Metanol: o copo envenenado do agro
O Brasil não registra apenas recordes de produção agrícola. Infelizmente, também soma um trágico placar de mortes por intoxicação com metanol, presente em bebidas adulteradas espalhadas por diferentes estados.
O “álcool de madeira” que deveria estar restrito à indústria e ao agronegócio — onde é insumo estratégico para biodiesel — vem sendo desviado, caindo nas mãos de falsificadores e se transformando em arma letal.
Da usina ao boteco
O paradoxo é gritante. O Brasil que se apresenta ao mundo como líder em biocombustíveis verdes depende de um produto fóssil, importado e altamente tóxico para sustentar sua matriz energética. O metanol é mais barato, mais eficiente e mais reativo do que o etanol, por isso segue como a rota majoritária para biodiesel.
Mas o preço invisível é alto: insegurança sanitária, dependência externa e contradição ambiental.
O brinde amargo
Enquanto o etanol nacional — renovável, seguro e parte da história agrícola do país — é tratado como coadjuvante, o metanol se firma como protagonista. O resultado é um brinde amargo, que mistura eficiência industrial com tragédia social.
Cannabis: o país do prazo eterno
Na semana passada, a Advocacia-Geral da União e a Anvisa pediram ao Superior Tribunal de Justiça mais 180 dias para regulamentar o plantio de cannabis no Brasil.
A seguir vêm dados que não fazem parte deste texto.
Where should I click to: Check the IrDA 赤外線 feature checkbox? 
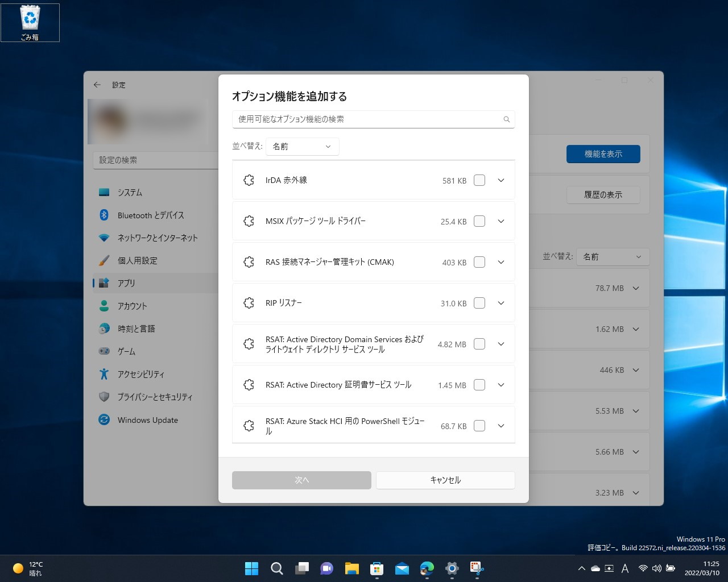click(x=479, y=180)
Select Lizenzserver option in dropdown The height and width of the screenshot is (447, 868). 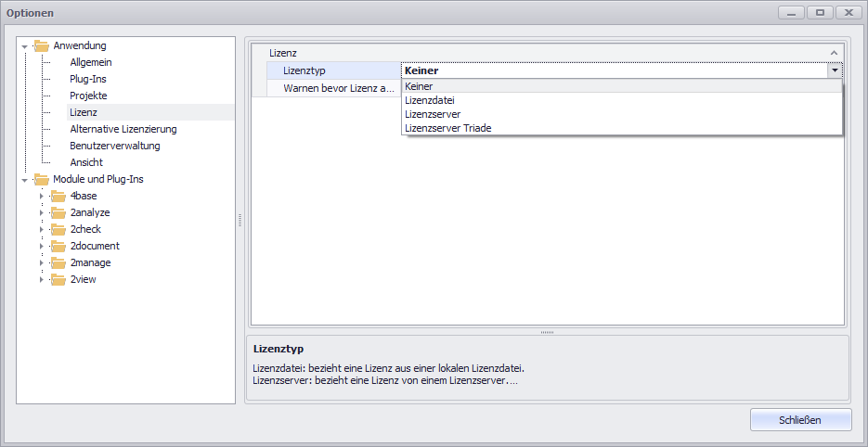coord(433,114)
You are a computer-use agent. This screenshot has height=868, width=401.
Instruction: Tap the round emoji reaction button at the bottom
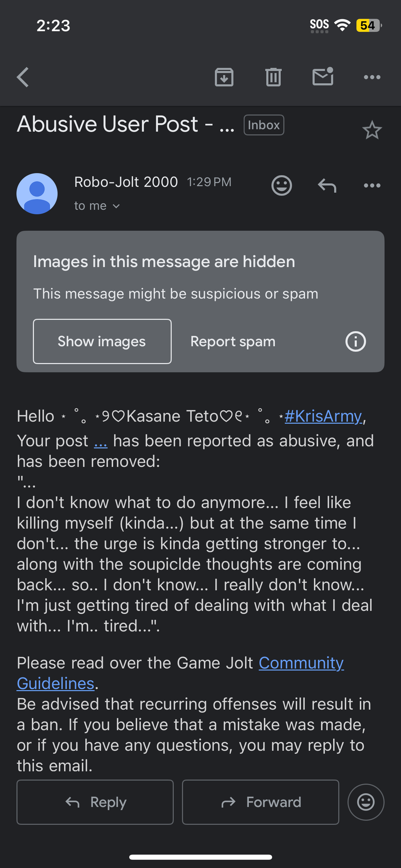click(366, 802)
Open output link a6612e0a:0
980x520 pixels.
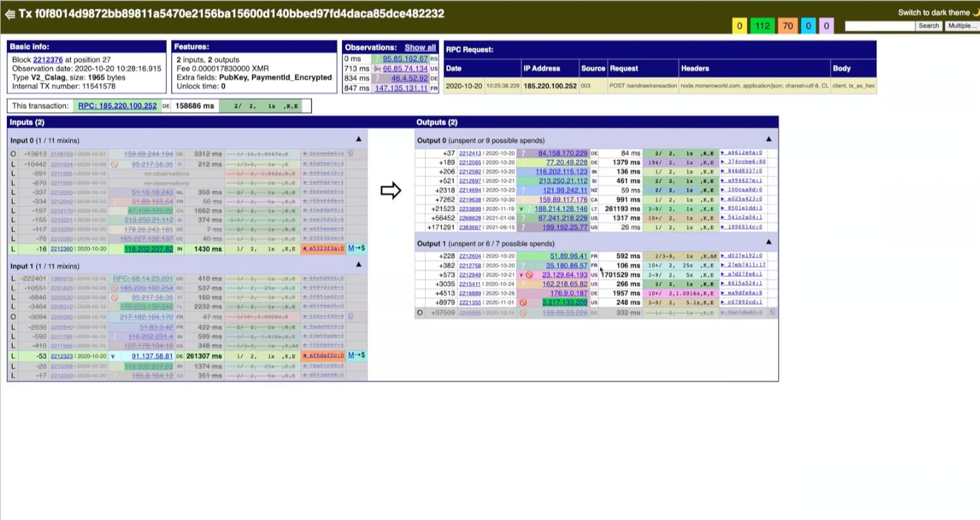coord(742,153)
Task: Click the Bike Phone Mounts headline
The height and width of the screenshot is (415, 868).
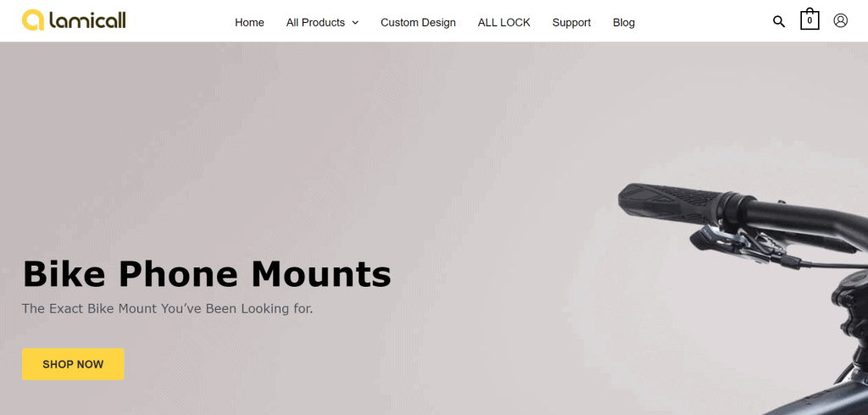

O prazo anterior venceu em 30 de setembro, e a promessa agora é que, até abril de 2026, sejam feitas consultas públicas, audiências e elaboração de minuta normativa.
Do STJ para a prateleira
É a segunda prorrogação desde a decisão do STJ, em novembro do ano passado, que autorizou o cultivo com finalidade medicinal.
Enquanto o governo adia, mais de 670 mil brasileiros seguem dependentes de medicamentos importados à base de cannabis — caros e muitas vezes inacessíveis.
Embrapa na espera
A Embrapa prepara pedido para avançar no plantio não só para fármacos, mas também para fibras e alimentos. Mas segue à espera da regulamentação. O Brasil que pode plantar quase tudo, mas continua proibido de plantar o que pode curar milhões de pessoas e também, animais.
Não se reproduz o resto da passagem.